> [Exercise brief] Rewrite the listing below, putting "What should I click to" wherever "Where should I click to" appears and keeping everything else the same.

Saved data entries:
▬▬▬

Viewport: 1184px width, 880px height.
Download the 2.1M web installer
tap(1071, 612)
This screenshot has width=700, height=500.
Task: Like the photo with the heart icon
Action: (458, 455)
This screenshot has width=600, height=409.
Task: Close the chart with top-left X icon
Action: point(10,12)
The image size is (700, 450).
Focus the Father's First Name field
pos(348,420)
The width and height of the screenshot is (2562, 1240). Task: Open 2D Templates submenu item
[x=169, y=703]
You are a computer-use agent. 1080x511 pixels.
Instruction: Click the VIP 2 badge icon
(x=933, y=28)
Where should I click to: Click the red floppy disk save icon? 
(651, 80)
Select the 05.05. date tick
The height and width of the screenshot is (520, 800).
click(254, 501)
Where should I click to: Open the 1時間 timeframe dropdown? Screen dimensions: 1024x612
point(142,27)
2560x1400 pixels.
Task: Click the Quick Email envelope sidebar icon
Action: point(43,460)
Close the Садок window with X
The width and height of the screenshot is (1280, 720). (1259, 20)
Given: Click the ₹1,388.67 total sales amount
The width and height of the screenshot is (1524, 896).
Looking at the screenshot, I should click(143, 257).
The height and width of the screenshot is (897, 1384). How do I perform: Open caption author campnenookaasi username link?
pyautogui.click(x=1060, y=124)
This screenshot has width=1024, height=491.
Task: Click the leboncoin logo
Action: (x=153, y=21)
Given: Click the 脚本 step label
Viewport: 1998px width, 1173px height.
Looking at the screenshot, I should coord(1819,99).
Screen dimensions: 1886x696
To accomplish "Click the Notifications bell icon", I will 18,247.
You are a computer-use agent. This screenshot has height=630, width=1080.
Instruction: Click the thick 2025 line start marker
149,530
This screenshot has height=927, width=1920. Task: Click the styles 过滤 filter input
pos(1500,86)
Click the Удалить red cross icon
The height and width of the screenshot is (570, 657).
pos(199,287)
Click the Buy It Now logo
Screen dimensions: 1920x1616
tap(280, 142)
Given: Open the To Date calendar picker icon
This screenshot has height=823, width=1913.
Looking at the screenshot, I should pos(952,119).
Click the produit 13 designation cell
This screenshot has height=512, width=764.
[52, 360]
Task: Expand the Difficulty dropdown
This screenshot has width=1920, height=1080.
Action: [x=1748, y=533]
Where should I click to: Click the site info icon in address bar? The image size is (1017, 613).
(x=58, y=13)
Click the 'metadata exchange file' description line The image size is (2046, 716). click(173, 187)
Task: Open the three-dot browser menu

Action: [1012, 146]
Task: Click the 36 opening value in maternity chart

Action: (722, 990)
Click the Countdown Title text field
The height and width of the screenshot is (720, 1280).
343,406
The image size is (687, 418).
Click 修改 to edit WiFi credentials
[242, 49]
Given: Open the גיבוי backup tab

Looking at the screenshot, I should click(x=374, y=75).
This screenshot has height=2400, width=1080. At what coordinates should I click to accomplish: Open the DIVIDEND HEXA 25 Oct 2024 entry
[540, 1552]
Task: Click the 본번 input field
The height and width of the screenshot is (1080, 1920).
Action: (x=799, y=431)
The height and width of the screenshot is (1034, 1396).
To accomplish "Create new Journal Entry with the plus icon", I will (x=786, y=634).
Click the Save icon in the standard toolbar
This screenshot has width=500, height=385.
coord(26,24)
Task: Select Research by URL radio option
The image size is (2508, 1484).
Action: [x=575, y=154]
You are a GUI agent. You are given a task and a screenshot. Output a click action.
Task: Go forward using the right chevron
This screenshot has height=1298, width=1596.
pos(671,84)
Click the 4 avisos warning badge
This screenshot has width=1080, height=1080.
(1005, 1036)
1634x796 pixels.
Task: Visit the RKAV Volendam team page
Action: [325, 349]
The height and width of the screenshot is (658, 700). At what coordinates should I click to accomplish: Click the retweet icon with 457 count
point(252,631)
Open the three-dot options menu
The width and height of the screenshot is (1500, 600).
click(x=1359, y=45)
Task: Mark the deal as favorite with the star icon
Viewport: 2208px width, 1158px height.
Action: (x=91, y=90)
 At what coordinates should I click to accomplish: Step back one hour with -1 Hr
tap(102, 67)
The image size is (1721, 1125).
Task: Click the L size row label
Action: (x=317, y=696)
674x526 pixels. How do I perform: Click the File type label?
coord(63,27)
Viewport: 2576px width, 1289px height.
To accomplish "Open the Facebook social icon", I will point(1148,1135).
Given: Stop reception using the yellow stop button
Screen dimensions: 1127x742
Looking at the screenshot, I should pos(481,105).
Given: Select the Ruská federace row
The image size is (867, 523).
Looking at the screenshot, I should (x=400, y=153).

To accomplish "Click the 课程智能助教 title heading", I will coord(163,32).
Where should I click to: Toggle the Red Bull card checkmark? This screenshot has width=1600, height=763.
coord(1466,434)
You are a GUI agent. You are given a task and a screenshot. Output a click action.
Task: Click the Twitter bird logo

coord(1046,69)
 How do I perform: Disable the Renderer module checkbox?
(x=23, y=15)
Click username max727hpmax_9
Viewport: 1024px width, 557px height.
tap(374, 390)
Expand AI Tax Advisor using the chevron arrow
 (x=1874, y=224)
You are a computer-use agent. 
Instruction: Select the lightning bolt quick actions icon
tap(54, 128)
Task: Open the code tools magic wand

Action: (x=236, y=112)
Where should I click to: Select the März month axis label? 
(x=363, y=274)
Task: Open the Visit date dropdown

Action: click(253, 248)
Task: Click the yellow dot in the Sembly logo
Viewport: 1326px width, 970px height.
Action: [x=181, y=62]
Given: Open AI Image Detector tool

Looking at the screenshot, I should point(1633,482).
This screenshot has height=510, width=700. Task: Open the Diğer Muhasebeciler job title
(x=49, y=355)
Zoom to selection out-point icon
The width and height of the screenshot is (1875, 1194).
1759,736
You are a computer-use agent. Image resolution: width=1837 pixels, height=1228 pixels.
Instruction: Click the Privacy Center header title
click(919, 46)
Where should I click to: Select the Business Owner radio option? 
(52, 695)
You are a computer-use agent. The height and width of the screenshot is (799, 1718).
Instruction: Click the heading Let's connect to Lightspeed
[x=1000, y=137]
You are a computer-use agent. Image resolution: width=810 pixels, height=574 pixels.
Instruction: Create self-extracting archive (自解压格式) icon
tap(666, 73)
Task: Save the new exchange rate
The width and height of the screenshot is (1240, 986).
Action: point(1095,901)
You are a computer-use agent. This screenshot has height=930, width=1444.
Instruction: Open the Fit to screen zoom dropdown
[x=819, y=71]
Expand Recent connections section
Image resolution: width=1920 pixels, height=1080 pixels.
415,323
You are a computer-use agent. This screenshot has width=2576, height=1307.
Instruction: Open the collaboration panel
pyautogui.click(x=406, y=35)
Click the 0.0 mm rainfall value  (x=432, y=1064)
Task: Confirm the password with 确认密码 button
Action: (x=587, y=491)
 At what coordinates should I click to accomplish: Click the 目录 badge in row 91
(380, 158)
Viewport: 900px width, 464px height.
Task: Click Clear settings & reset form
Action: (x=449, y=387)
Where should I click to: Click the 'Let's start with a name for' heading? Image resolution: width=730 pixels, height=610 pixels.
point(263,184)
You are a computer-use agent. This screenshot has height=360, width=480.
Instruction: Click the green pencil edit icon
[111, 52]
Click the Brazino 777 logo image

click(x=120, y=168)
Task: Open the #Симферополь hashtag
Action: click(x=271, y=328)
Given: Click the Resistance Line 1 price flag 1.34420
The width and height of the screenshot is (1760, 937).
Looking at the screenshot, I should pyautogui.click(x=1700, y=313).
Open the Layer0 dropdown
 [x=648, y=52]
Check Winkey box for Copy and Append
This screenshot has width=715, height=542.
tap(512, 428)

▬▬▬

> [Final result]
Viewport: 1184px width, 880px height.
Download the 2.1M web installer
tap(1071, 612)
This screenshot has width=700, height=500.
Task: Like the photo with the heart icon
Action: (458, 455)
This screenshot has width=600, height=409.
Task: Close the chart with top-left X icon
Action: point(10,12)
The image size is (700, 450).
Focus the Father's First Name field
pos(348,420)
The width and height of the screenshot is (2562, 1240). Task: Open 2D Templates submenu item
[x=169, y=703]
You are a computer-use agent. 1080x511 pixels.
Instruction: Click the VIP 2 badge icon
(x=933, y=28)
What should I click to: Click the red floppy disk save icon? 
(651, 80)
Select the 05.05. date tick
The height and width of the screenshot is (520, 800).
click(254, 501)
What should I click to: Open the 1時間 timeframe dropdown? Screen dimensions: 1024x612
point(142,27)
2560x1400 pixels.
Task: Click the Quick Email envelope sidebar icon
Action: point(43,460)
Close the Садок window with X
The width and height of the screenshot is (1280, 720). (1259, 20)
Given: Click the ₹1,388.67 total sales amount
The width and height of the screenshot is (1524, 896).
Looking at the screenshot, I should click(143, 257).
The height and width of the screenshot is (897, 1384). How do I perform: Open caption author campnenookaasi username link?
pyautogui.click(x=1060, y=124)
This screenshot has width=1024, height=491.
Task: Click the leboncoin logo
Action: (x=153, y=21)
Given: Click the 脚本 step label
Viewport: 1998px width, 1173px height.
Looking at the screenshot, I should coord(1819,99).
Screen dimensions: 1886x696
To accomplish "Click the Notifications bell icon", I will 18,247.
You are a computer-use agent. This screenshot has height=630, width=1080.
Instruction: Click the thick 2025 line start marker
149,530
This screenshot has height=927, width=1920. Task: Click the styles 过滤 filter input
pos(1500,86)
Click the Удалить red cross icon
The height and width of the screenshot is (570, 657).
pos(199,287)
Click the Buy It Now logo
Screen dimensions: 1920x1616
tap(280, 142)
Given: Open the To Date calendar picker icon
This screenshot has height=823, width=1913.
Looking at the screenshot, I should pos(952,119).
Click the produit 13 designation cell
This screenshot has height=512, width=764.
[52, 360]
Task: Expand the Difficulty dropdown
This screenshot has width=1920, height=1080.
Action: [x=1748, y=533]
What should I click to: Click the site info icon in address bar? The image size is (1017, 613).
(x=58, y=13)
Click the 'metadata exchange file' description line The image size is (2046, 716). click(173, 187)
Task: Open the three-dot browser menu

Action: [1012, 146]
Task: Click the 36 opening value in maternity chart

Action: (722, 990)
Click the Countdown Title text field
The height and width of the screenshot is (720, 1280).
343,406
The image size is (687, 418).
Click 修改 to edit WiFi credentials
[242, 49]
Given: Open the גיבוי backup tab

Looking at the screenshot, I should click(x=374, y=75).
This screenshot has height=2400, width=1080. At what coordinates should I click to accomplish: Open the DIVIDEND HEXA 25 Oct 2024 entry
[540, 1552]
Task: Click the 본번 input field
The height and width of the screenshot is (1080, 1920).
Action: (x=799, y=431)
The height and width of the screenshot is (1034, 1396).
To accomplish "Create new Journal Entry with the plus icon", I will (x=786, y=634).
Click the Save icon in the standard toolbar
This screenshot has width=500, height=385.
coord(26,24)
Task: Select Research by URL radio option
The image size is (2508, 1484).
Action: [x=575, y=154]
You are a GUI agent. You are given a task and a screenshot. Output a click action.
Task: Go forward using the right chevron
This screenshot has height=1298, width=1596.
pos(671,84)
Click the 4 avisos warning badge
This screenshot has width=1080, height=1080.
(1005, 1036)
1634x796 pixels.
Task: Visit the RKAV Volendam team page
Action: [325, 349]
The height and width of the screenshot is (658, 700). At what coordinates should I click to accomplish: Click the retweet icon with 457 count
point(252,631)
Open the three-dot options menu
The width and height of the screenshot is (1500, 600).
click(x=1359, y=45)
Task: Mark the deal as favorite with the star icon
Viewport: 2208px width, 1158px height.
Action: (x=91, y=90)
 At what coordinates should I click to accomplish: Step back one hour with -1 Hr
tap(102, 67)
The image size is (1721, 1125).
Task: Click the L size row label
Action: (x=317, y=696)
674x526 pixels. How do I perform: Click the File type label?
coord(63,27)
Viewport: 2576px width, 1289px height.
To accomplish "Open the Facebook social icon", I will point(1148,1135).
Given: Stop reception using the yellow stop button
Screen dimensions: 1127x742
Looking at the screenshot, I should pos(481,105).
Given: Select the Ruská federace row
The image size is (867, 523).
Looking at the screenshot, I should (x=400, y=153).

To accomplish "Click the 课程智能助教 title heading", I will coord(163,32).
What should I click to: Toggle the Red Bull card checkmark? This screenshot has width=1600, height=763.
coord(1466,434)
You are a GUI agent. You are given a task and a screenshot. Output a click action.
Task: Click the Twitter bird logo

coord(1046,69)
 How do I perform: Disable the Renderer module checkbox?
(x=23, y=15)
Click username max727hpmax_9
Viewport: 1024px width, 557px height.
tap(374, 390)
Expand AI Tax Advisor using the chevron arrow
 (x=1874, y=224)
You are a computer-use agent. 
Instruction: Select the lightning bolt quick actions icon
tap(54, 128)
Task: Open the code tools magic wand

Action: (x=236, y=112)
What should I click to: Select the März month axis label? 
(x=363, y=274)
Task: Open the Visit date dropdown

Action: click(253, 248)
Task: Click the yellow dot in the Sembly logo
Viewport: 1326px width, 970px height.
Action: [x=181, y=62]
Given: Open AI Image Detector tool

Looking at the screenshot, I should point(1633,482).
This screenshot has height=510, width=700. Task: Open the Diğer Muhasebeciler job title
(x=49, y=355)
Zoom to selection out-point icon
The width and height of the screenshot is (1875, 1194).
1759,736
You are a computer-use agent. Image resolution: width=1837 pixels, height=1228 pixels.
Instruction: Click the Privacy Center header title
click(919, 46)
What should I click to: Select the Business Owner radio option? 
(52, 695)
You are a computer-use agent. The height and width of the screenshot is (799, 1718).
Instruction: Click the heading Let's connect to Lightspeed
[x=1000, y=137]
You are a computer-use agent. Image resolution: width=810 pixels, height=574 pixels.
Instruction: Create self-extracting archive (自解压格式) icon
tap(666, 73)
Task: Save the new exchange rate
The width and height of the screenshot is (1240, 986).
Action: point(1095,901)
You are a computer-use agent. This screenshot has height=930, width=1444.
Instruction: Open the Fit to screen zoom dropdown
[x=819, y=71]
Expand Recent connections section
Image resolution: width=1920 pixels, height=1080 pixels.
415,323
You are a computer-use agent. This screenshot has width=2576, height=1307.
Instruction: Open the collaboration panel
pyautogui.click(x=406, y=35)
Click the 0.0 mm rainfall value  (x=432, y=1064)
Task: Confirm the password with 确认密码 button
Action: (x=587, y=491)
 At what coordinates should I click to accomplish: Click the 目录 badge in row 91
(380, 158)
Viewport: 900px width, 464px height.
Task: Click Clear settings & reset form
Action: (x=449, y=387)
What should I click to: Click the 'Let's start with a name for' heading? Image resolution: width=730 pixels, height=610 pixels.
point(263,184)
You are a computer-use agent. This screenshot has height=360, width=480.
Instruction: Click the green pencil edit icon
[111, 52]
Click the Brazino 777 logo image

click(x=120, y=168)
Task: Open the #Симферополь hashtag
Action: click(x=271, y=328)
Given: Click the Resistance Line 1 price flag 1.34420
The width and height of the screenshot is (1760, 937).
Looking at the screenshot, I should pyautogui.click(x=1700, y=313).
Open the Layer0 dropdown
 [x=648, y=52]
Check Winkey box for Copy and Append
This screenshot has width=715, height=542.
tap(512, 428)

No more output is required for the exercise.